Earlier this year, the International Association of IT Lawyers (IAITL) organized the First International Conference on Legal, Privacy and Security Issues in Information Technology in Hamburg, Germany. The conference covered a broad range of topics, such as electronic signatures, e-commerce, artificial intelligence, data protection, electronic payments, security, and so on. The papers presented provided an excellent insight into the current policies, perspectives, influences and challenges in the area of IT Law.
I was unable to attend this conference, but found this paper online, which seems especially relevant to aspects of my research: “Anonymity in Cyberspace: Finding the Balance” by Mohamed Chawki.

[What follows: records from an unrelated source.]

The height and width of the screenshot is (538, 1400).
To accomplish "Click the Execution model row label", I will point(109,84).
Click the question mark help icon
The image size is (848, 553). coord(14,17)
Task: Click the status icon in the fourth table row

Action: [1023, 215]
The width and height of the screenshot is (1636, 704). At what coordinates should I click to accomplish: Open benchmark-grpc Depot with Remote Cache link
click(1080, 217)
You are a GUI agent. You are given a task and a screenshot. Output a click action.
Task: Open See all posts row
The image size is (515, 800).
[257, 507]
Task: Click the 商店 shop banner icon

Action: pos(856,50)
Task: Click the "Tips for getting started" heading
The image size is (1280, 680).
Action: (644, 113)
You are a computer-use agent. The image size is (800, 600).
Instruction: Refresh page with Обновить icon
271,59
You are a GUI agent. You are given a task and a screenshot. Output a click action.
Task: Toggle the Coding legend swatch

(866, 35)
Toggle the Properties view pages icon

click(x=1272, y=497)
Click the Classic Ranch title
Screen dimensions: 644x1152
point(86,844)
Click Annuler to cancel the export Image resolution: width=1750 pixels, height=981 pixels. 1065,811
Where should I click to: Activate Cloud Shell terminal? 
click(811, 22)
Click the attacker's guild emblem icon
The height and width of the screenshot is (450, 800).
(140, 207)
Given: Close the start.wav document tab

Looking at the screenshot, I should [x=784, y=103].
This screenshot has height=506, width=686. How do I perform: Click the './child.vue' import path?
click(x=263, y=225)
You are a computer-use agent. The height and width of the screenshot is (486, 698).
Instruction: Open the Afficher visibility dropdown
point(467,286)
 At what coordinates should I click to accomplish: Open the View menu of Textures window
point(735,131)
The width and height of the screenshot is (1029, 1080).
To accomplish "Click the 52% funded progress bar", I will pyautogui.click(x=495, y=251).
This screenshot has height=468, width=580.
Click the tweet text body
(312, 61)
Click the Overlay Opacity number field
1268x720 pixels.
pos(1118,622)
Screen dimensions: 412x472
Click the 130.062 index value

Anonymity in cyberspace is a major concern for the global community. The introduction, growth and utilisation of information and communication technologies (ICTs) have been accompanied by an increase in criminal activities. With respect to cyberspace, identities are easily cloaked in anonymity. Once a message sender’s identity is anonymous, cyberspace provides the means to perpetrate wide spread criminal activity to the masses, with little chance of apprehension. On the other hand, anonymity in cyberspace allows whistle-blowers and political activists to express opinions critical of employers and the government enables entrepreneurs to acquire and share technical information without alerting their competitors, and permits individuals to express their views online without fear of reprisals and public hostility. On this basis the question of whether a State or a government can create a narrowly tailored restriction on cyberspace anonymity without violating the privacy remains unresolved. Accordingly, this paper seeks to address and analyse the following issues. Firstly, it starts by presenting the concept and several types of anonymity. Secondly, it focuses on the Internet and how it can be achieved, and why it is an essential tool for free speech. The paper will also describe proposals to outlaw anonymity over the Internet, since it has often been tied to criminal activity by law enforcement bodies. Finally, the paper concludes that total anonymity may be possible through the use of privacy-enhancing technologies such as those offered by Anonymizer.com and Freenet. Moreover, educated legislators can criminalize most true anonymity in cyberspace and still pass security.